**DATASET ENTRIES**:
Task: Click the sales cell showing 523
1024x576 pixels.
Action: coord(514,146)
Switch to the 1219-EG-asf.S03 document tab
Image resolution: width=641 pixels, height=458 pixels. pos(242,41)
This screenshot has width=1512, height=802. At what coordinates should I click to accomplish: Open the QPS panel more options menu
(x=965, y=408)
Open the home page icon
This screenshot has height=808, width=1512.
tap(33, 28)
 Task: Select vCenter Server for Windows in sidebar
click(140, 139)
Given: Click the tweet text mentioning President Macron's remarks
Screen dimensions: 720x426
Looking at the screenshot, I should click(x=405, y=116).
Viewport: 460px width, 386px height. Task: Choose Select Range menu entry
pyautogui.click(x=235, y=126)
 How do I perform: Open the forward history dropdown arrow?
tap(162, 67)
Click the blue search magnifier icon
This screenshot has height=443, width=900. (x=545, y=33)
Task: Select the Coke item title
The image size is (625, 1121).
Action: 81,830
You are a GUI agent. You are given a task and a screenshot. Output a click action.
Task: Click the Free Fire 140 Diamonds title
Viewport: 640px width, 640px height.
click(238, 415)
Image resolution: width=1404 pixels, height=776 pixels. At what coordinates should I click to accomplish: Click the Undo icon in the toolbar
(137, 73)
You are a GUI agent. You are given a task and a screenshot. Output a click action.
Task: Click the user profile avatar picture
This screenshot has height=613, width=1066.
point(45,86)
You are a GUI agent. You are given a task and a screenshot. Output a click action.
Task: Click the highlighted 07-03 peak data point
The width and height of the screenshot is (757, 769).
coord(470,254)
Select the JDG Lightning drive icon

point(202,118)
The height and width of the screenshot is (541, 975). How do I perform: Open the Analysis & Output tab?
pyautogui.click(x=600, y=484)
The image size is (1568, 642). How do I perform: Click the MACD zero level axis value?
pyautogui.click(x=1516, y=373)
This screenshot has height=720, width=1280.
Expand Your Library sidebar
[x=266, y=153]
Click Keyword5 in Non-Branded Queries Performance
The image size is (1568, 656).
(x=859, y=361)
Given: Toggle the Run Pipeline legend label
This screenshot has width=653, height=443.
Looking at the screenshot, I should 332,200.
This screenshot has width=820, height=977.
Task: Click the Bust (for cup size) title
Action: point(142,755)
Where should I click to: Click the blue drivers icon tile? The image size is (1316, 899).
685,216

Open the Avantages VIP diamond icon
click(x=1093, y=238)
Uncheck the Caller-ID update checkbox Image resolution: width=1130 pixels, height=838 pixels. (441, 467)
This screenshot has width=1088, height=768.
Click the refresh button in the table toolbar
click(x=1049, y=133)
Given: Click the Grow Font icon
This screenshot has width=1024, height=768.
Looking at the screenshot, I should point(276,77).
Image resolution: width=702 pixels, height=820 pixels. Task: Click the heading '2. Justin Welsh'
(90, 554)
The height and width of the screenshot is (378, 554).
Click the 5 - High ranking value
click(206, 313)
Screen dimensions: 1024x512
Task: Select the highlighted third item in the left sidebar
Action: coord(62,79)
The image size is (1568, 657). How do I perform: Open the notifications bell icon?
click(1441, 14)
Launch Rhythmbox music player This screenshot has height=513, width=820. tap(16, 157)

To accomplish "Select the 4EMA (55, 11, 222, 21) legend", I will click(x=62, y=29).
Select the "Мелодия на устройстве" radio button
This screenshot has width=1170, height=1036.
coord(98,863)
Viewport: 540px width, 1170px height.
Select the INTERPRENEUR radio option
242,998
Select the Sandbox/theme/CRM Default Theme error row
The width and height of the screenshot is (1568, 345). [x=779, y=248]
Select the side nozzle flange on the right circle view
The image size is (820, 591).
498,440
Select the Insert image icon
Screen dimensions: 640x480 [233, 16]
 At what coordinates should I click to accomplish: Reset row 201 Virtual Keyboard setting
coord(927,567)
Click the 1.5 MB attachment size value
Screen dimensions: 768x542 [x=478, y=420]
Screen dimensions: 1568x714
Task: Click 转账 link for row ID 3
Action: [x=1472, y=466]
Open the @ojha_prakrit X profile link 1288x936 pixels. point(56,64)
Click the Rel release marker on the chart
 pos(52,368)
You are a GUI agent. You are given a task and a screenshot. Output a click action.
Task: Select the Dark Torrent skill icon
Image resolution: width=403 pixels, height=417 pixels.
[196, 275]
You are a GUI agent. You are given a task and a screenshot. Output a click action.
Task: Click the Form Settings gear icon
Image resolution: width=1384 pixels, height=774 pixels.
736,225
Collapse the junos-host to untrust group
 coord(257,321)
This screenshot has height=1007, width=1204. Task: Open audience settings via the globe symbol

**TASK PROMPT**: Reproduce the full listing above, keeping every line intact.

**WRITTEN SOLUTION**:
Task: Click the sales cell showing 523
1024x576 pixels.
Action: coord(514,146)
Switch to the 1219-EG-asf.S03 document tab
Image resolution: width=641 pixels, height=458 pixels. pos(242,41)
This screenshot has width=1512, height=802. At what coordinates should I click to accomplish: Open the QPS panel more options menu
(x=965, y=408)
Open the home page icon
This screenshot has height=808, width=1512.
tap(33, 28)
 Task: Select vCenter Server for Windows in sidebar
click(140, 139)
Given: Click the tweet text mentioning President Macron's remarks
Screen dimensions: 720x426
Looking at the screenshot, I should click(x=405, y=116).
Viewport: 460px width, 386px height. Task: Choose Select Range menu entry
pyautogui.click(x=235, y=126)
 How do I perform: Open the forward history dropdown arrow?
tap(162, 67)
Click the blue search magnifier icon
This screenshot has height=443, width=900. (x=545, y=33)
Task: Select the Coke item title
The image size is (625, 1121).
Action: 81,830
You are a GUI agent. You are given a task and a screenshot. Output a click action.
Task: Click the Free Fire 140 Diamonds title
Viewport: 640px width, 640px height.
click(238, 415)
Image resolution: width=1404 pixels, height=776 pixels. At what coordinates should I click to accomplish: Click the Undo icon in the toolbar
(137, 73)
You are a GUI agent. You are given a task and a screenshot. Output a click action.
Task: Click the user profile avatar picture
This screenshot has height=613, width=1066.
point(45,86)
You are a GUI agent. You are given a task and a screenshot. Output a click action.
Task: Click the highlighted 07-03 peak data point
The width and height of the screenshot is (757, 769).
coord(470,254)
Select the JDG Lightning drive icon

point(202,118)
The height and width of the screenshot is (541, 975). How do I perform: Open the Analysis & Output tab?
pyautogui.click(x=600, y=484)
The image size is (1568, 642). How do I perform: Click the MACD zero level axis value?
pyautogui.click(x=1516, y=373)
This screenshot has height=720, width=1280.
Expand Your Library sidebar
[x=266, y=153]
Click Keyword5 in Non-Branded Queries Performance
The image size is (1568, 656).
(x=859, y=361)
Given: Toggle the Run Pipeline legend label
This screenshot has width=653, height=443.
Looking at the screenshot, I should 332,200.
This screenshot has width=820, height=977.
Task: Click the Bust (for cup size) title
Action: point(142,755)
Where should I click to: Click the blue drivers icon tile? The image size is (1316, 899).
685,216

Open the Avantages VIP diamond icon
click(x=1093, y=238)
Uncheck the Caller-ID update checkbox Image resolution: width=1130 pixels, height=838 pixels. (441, 467)
This screenshot has width=1088, height=768.
Click the refresh button in the table toolbar
click(x=1049, y=133)
Given: Click the Grow Font icon
This screenshot has width=1024, height=768.
Looking at the screenshot, I should point(276,77).
Image resolution: width=702 pixels, height=820 pixels. Task: Click the heading '2. Justin Welsh'
(90, 554)
The height and width of the screenshot is (378, 554).
Click the 5 - High ranking value
click(206, 313)
Screen dimensions: 1024x512
Task: Select the highlighted third item in the left sidebar
Action: coord(62,79)
The image size is (1568, 657). How do I perform: Open the notifications bell icon?
click(1441, 14)
Launch Rhythmbox music player This screenshot has height=513, width=820. tap(16, 157)

To accomplish "Select the 4EMA (55, 11, 222, 21) legend", I will click(x=62, y=29).
Select the "Мелодия на устройстве" radio button
This screenshot has width=1170, height=1036.
coord(98,863)
Viewport: 540px width, 1170px height.
Select the INTERPRENEUR radio option
242,998
Select the Sandbox/theme/CRM Default Theme error row
The width and height of the screenshot is (1568, 345). [x=779, y=248]
Select the side nozzle flange on the right circle view
The image size is (820, 591).
498,440
Select the Insert image icon
Screen dimensions: 640x480 [233, 16]
 At what coordinates should I click to accomplish: Reset row 201 Virtual Keyboard setting
coord(927,567)
Click the 1.5 MB attachment size value
Screen dimensions: 768x542 [x=478, y=420]
Screen dimensions: 1568x714
Task: Click 转账 link for row ID 3
Action: [x=1472, y=466]
Open the @ojha_prakrit X profile link 1288x936 pixels. point(56,64)
Click the Rel release marker on the chart
 pos(52,368)
You are a GUI agent. You are given a task and a screenshot. Output a click action.
Task: Select the Dark Torrent skill icon
Image resolution: width=403 pixels, height=417 pixels.
[196, 275]
You are a GUI agent. You are given a task and a screenshot. Output a click action.
Task: Click the Form Settings gear icon
Image resolution: width=1384 pixels, height=774 pixels.
736,225
Collapse the junos-host to untrust group
 coord(257,321)
This screenshot has height=1007, width=1204. Task: Open audience settings via the globe symbol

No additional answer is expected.